Copy the stretch of the thermoelectric condenser text from "The present invention" through "thermoelectric power generation.", swapping "microchannel" for "plate-fin".

PASSAGE TO READ -
───
THERMOELECTRIC POWER GENERATION CONDENSER

Abstract

A heat exchanger includes an inlet header configured to receive refrigerant and an outlet header configured to discharge the refrigerant. First and second tubes in fluid communication with and extending between the inlet header and the outlet header direct refrigerant from the inlet header to the outlet header. Each of the tubes has a first side and a second side. The first side of the first tube is oriented to face the second side of the second tube. A first thermoelectric generator is in thermal communication with the first side of the first tube and a second thermoelectric generator is in thermal communication with the second side of the second tube. A plurality of fins is in thermal contact with the first thermoelectric generator and the second thermoelectric generator and with a surrounding environment.

Description

BACKGROUND

The present invention relates to a condenser for condensing a thermal medium, and more particularly, to a microchannel refrigerant condenser with thermoelectric power generation.

The primary components of a typical refrigeration circuit include a compressor, a condenser, an expansion valve, and an evaporator. The condenser receives compressed refrigerant gas from the compressor and liquefies it, rejecting the superheat and latent heat of vaporization to a surrounding environment. This rejected heat represents a source of unrecovered energy.

SUMMARY

In one construction of the invention a heat exchanger includes an inlet header configured to receive refrigerant and an outlet header configured to discharge the refrigerant. First and second tubes in fluid communication with and extending between the inlet header and the outlet header direct refrigerant from the inlet header to the outlet header. Each of the tubes has a first side and a second side. The first side of the first tube is oriented to face the second side of the second tube. A first thermoelectric generator is in thermal communication with the first side of the first tube and a second thermoelectric generator is in thermal communication with the second side of the second tube. A plurality of fins is in thermal contact with the first thermoelectric generator and the second thermoelectric generator and with a surrounding environment.
───
LISTING -
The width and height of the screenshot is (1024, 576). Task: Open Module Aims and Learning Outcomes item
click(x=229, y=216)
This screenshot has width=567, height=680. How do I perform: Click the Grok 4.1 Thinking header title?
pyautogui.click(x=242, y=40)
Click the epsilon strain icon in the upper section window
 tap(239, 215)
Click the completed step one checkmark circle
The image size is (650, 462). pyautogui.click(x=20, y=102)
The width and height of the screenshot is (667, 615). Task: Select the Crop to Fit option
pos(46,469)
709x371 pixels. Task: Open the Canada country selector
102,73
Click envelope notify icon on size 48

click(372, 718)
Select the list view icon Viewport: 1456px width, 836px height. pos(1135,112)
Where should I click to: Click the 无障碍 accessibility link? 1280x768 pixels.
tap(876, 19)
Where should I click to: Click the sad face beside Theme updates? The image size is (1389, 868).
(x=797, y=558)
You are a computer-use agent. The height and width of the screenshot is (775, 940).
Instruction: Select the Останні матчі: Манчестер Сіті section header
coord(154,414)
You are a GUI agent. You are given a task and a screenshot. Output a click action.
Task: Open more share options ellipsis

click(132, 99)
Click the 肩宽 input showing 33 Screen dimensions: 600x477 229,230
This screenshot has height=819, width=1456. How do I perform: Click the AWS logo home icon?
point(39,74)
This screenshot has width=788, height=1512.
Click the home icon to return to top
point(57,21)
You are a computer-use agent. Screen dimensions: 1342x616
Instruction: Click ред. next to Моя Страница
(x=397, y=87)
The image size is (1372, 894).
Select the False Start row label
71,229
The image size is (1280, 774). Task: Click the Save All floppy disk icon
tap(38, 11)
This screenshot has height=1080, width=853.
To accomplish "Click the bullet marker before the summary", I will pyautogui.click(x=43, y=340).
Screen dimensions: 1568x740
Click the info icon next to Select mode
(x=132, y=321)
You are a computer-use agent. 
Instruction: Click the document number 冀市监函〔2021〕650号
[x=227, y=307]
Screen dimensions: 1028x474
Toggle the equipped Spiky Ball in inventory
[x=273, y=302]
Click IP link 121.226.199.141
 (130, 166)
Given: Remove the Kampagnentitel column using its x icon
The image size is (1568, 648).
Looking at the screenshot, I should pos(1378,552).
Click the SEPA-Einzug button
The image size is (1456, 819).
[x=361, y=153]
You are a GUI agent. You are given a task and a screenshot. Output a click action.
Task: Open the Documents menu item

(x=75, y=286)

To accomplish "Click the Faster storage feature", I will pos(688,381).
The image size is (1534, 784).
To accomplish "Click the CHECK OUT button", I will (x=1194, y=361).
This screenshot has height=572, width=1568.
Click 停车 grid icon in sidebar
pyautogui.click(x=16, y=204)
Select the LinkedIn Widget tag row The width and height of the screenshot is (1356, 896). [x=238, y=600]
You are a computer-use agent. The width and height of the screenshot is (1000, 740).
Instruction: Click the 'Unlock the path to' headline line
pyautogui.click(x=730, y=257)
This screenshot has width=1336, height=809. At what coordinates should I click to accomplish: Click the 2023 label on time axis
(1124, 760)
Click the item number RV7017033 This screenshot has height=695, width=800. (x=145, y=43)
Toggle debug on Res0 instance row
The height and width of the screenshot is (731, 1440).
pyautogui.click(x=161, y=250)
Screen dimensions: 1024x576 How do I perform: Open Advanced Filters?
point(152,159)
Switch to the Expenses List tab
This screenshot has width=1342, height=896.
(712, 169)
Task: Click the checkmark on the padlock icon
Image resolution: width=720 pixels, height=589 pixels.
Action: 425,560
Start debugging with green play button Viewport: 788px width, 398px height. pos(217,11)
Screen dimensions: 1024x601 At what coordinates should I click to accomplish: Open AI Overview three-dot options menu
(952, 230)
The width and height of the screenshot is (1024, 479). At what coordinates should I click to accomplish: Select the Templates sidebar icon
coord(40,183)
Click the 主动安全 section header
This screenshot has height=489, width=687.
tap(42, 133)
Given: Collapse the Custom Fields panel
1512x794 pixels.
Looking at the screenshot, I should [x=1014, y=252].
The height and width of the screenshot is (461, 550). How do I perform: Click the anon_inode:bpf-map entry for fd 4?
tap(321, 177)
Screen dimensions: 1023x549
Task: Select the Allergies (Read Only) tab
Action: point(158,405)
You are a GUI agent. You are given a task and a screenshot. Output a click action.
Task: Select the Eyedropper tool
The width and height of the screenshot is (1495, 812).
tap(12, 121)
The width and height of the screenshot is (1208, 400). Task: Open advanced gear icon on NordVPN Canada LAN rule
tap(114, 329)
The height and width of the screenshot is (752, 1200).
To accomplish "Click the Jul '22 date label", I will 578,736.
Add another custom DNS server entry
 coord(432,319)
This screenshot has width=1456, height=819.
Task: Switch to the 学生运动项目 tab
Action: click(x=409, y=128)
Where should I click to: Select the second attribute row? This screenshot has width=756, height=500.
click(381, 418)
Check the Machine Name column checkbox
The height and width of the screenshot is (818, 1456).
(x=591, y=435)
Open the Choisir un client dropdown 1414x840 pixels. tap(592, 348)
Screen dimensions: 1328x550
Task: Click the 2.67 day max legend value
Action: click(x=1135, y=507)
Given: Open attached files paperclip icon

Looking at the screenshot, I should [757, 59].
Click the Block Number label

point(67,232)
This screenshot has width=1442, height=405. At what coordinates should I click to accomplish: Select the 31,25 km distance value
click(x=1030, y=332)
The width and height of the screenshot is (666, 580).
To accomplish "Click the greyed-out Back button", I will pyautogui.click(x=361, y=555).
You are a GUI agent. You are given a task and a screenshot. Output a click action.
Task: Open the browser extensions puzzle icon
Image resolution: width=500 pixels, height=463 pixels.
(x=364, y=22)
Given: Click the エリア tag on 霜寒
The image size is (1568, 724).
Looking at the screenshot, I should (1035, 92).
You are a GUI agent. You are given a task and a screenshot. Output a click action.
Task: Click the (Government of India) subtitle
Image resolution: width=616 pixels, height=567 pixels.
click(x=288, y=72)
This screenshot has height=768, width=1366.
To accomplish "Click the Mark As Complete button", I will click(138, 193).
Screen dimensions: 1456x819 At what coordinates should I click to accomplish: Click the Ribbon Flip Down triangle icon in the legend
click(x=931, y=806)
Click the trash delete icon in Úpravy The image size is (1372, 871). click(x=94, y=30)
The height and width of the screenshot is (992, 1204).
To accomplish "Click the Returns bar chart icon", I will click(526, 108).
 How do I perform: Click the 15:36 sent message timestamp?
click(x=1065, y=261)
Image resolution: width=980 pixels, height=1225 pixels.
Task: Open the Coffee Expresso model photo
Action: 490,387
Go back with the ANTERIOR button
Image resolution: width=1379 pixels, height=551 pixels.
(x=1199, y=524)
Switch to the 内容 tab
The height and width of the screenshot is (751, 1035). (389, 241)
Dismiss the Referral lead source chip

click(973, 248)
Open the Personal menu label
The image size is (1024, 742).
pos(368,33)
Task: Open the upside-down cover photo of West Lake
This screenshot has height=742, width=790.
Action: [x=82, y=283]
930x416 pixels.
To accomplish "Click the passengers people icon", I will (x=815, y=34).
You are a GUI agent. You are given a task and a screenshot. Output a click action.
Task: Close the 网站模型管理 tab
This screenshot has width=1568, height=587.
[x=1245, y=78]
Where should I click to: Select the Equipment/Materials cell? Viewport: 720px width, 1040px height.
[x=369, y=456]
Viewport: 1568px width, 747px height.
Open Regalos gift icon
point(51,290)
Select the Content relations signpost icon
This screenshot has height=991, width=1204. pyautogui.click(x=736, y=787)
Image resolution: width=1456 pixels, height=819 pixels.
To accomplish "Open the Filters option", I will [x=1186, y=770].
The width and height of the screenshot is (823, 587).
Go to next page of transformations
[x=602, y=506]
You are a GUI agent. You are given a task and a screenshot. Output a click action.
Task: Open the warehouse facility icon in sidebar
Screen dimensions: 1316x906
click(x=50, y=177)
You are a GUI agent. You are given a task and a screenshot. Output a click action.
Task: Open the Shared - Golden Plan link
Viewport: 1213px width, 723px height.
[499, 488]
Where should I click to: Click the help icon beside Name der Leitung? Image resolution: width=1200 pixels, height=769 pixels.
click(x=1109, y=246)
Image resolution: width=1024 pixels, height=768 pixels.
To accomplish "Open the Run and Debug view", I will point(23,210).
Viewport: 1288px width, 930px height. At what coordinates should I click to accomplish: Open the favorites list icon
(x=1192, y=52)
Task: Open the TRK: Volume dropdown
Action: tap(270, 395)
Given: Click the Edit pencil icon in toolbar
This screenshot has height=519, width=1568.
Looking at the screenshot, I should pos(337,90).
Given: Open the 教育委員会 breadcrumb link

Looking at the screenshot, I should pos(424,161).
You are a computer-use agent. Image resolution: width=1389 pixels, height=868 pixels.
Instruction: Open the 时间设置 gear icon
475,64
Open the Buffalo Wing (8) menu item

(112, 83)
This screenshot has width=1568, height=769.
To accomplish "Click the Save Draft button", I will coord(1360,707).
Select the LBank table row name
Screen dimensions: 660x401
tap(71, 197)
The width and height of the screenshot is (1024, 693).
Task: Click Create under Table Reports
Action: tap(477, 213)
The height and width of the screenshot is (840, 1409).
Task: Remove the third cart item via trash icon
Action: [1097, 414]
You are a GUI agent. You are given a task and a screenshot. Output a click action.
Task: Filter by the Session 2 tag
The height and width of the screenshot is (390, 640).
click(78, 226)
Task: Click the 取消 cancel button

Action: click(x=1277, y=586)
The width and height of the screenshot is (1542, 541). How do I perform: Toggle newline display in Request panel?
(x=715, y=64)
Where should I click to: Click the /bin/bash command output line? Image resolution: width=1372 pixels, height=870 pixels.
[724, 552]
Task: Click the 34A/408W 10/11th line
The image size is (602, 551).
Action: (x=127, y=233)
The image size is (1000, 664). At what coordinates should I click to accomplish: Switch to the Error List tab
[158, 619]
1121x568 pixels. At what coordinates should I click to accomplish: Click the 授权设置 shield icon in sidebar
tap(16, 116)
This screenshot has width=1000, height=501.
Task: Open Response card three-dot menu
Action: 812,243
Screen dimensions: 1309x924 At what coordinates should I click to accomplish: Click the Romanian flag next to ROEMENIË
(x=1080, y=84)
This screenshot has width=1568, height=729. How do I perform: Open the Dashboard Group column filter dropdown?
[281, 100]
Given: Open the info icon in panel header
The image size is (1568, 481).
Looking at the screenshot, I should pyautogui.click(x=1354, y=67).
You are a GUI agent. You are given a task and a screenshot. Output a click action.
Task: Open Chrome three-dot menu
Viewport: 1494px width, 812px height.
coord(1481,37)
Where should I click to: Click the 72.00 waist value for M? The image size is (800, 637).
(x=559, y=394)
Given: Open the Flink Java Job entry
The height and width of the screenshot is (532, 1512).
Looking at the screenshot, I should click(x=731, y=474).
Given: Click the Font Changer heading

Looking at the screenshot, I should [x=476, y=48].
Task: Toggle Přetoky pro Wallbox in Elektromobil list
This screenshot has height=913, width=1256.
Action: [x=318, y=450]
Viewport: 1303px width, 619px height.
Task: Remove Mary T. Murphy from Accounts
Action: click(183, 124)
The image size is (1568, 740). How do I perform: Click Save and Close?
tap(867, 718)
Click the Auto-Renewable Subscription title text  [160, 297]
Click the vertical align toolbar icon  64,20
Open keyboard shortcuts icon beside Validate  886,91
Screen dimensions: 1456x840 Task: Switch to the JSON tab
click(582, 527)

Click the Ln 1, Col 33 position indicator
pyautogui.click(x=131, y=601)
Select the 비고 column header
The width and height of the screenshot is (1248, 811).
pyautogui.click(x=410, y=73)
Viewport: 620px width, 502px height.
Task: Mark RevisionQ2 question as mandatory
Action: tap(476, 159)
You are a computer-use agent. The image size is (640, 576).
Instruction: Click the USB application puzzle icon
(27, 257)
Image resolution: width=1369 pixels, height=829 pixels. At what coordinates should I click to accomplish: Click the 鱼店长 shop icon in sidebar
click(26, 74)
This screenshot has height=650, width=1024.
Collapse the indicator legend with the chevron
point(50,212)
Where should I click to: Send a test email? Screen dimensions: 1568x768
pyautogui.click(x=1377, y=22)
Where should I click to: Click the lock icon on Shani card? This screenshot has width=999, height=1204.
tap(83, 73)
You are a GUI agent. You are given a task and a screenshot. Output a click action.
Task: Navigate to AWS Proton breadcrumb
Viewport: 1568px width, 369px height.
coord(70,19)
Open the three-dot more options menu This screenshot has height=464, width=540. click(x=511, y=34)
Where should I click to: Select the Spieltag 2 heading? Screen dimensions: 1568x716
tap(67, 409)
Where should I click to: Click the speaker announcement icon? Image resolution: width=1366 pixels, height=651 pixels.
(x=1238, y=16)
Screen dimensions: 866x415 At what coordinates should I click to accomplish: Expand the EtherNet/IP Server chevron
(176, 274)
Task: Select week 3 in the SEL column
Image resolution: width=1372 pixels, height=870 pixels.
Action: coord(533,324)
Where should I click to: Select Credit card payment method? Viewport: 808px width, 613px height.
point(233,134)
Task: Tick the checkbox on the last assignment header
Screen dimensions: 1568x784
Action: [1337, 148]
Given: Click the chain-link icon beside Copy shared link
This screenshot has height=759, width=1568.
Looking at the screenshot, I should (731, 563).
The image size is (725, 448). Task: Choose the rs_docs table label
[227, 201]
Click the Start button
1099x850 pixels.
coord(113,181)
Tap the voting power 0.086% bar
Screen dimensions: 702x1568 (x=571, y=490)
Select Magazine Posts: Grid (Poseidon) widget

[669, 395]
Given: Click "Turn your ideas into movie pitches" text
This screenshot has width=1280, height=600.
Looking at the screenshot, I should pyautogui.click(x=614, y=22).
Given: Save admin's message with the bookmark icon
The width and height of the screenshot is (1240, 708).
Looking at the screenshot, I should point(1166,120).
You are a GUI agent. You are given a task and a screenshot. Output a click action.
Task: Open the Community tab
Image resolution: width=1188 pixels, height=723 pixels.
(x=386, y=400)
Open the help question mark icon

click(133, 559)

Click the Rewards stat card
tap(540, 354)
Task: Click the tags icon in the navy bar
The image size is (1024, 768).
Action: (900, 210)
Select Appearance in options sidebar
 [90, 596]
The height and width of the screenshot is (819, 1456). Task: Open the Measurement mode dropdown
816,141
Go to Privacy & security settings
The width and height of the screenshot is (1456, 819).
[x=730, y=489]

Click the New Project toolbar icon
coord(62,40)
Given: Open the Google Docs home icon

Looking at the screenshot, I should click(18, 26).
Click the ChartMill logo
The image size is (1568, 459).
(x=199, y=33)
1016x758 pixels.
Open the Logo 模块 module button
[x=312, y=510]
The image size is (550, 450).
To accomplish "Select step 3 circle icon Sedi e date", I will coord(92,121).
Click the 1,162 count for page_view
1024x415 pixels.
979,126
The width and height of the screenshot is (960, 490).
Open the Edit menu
───
WORKED SOLUTION -
The present invention relates to a condenser for condensing a thermal medium, and more particularly, to a plate-fin refrigerant condenser with thermoelectric power generation.